The virtual filesystem is mounted at /tmp/mnt, so we need to go there in order to be able to explore the filesystem
cd /tmp/mnt/
Initially, there will be nothing there in the directory. To make the virtual FS visible, we need to list its contents
ls
And we can do the same on its subdirectories etc... until we find the files we are looking for
cd EGAD00001003338/
ls
For more information, see the original docs.
Supposing we want to have a quick peek at the files available to us. We can use bcftools to explore BCF and VCF files. First, lets find a good example file. We're looking for a .vcf file.
bcftools view <filename>
If you want to copy a file to your local machine, you can do this with
cp <filename> /app/data/
This will locate the file in the /data/ directory outside of the container.
To explore the data, we need to use the python client. So to fire this up we run
sudo docker-compose run ega_download bash
Full documentation for the python client can be found here
Before we begin, lets introduce ourselves to the client and make sure that it was installed successfully.
pyega3 -h
Now, lets list all the files that are available in the test dataset EGAD00001003338
pyega3 files EGAD00001003338
Note that datasets have a name encoded by EGSD.....
Now, lets have a look inside that dataset and a describe a file. First, lets save the description in a file for us to parse.
pyega3 files EGAD00001003338 2>&1 | tee data/md5sums.txt
Then lets checkout one row of data.
echo -e
grep "File ID" data/md5sums.txt
grep "EGAF00001753752" data/md5sums.txt
Here, we can see the file ID, the filesize, its name and its checksum.

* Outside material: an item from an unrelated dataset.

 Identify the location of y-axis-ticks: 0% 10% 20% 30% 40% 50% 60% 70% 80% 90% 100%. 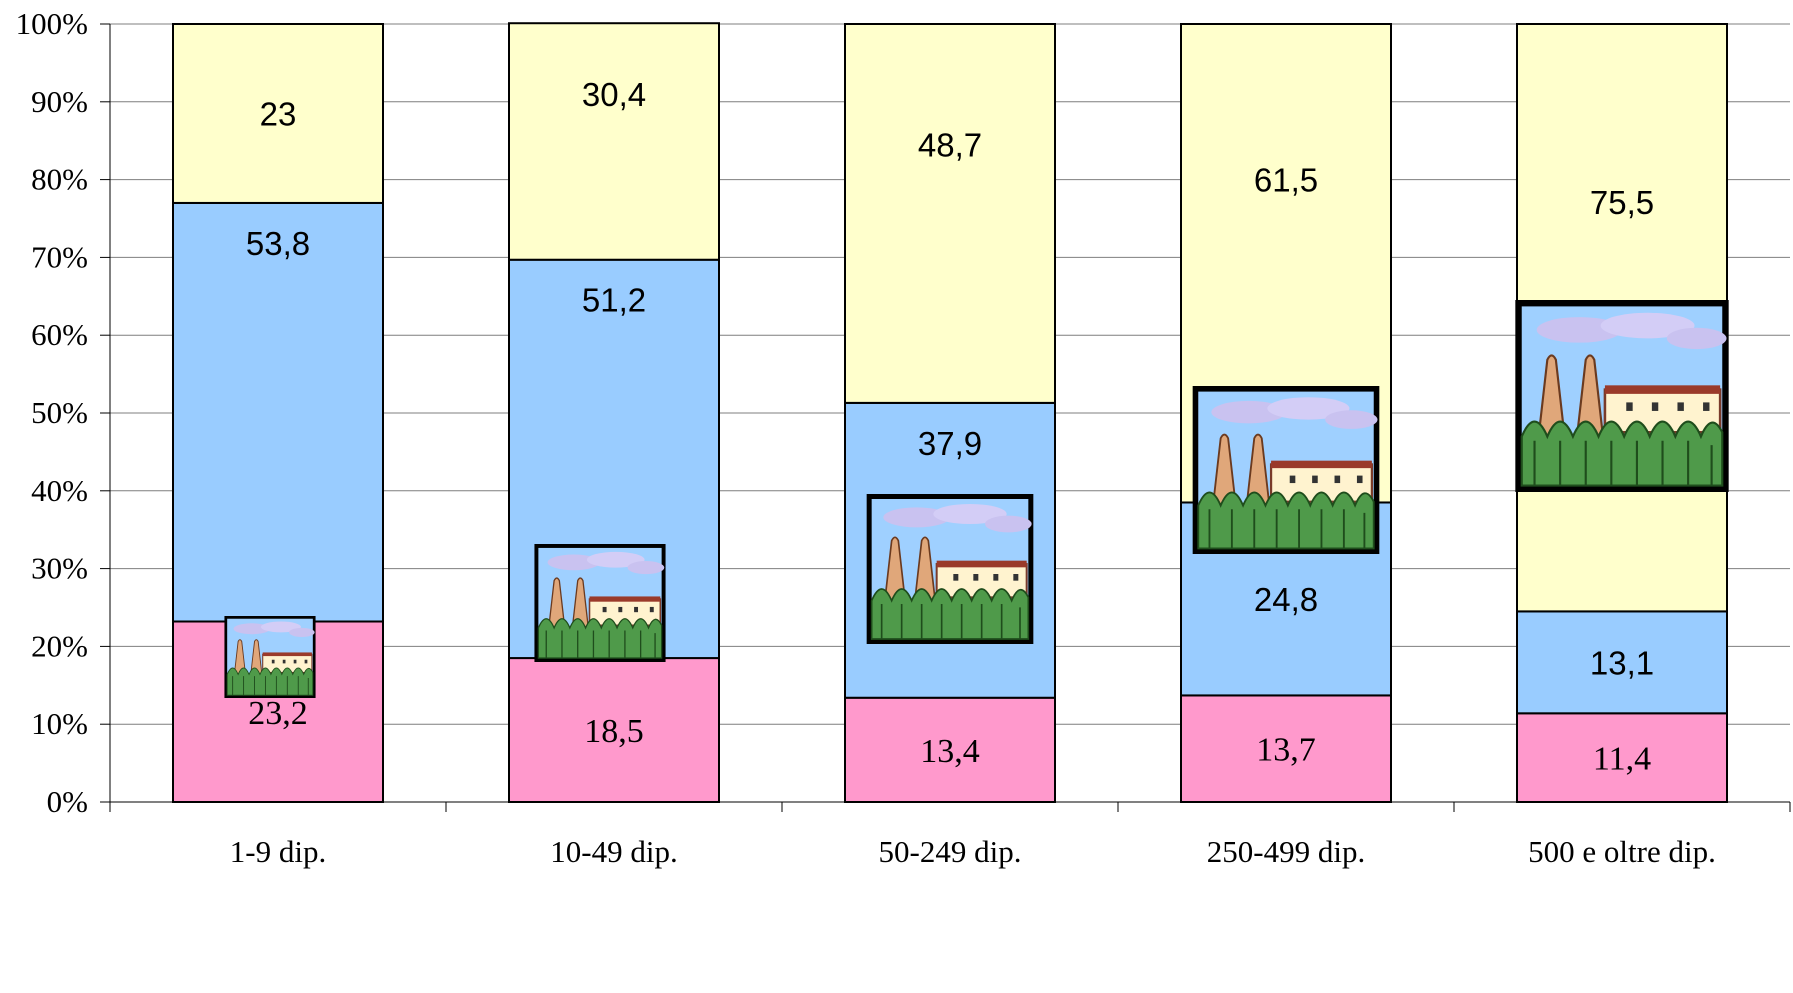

Now, to do some analysis you will probably want to download a file. Supposing we want to download the file EGAF00005007330. To do that run the command
pyega3 -c 5 fetch EGAF00005007330 --output-dir ./data
Note the -c flag tells the client how many connections we want to make. The --output-dir flag specifies the directory where we would like to save our data. This will resolve to /data in the project root, outside of the container.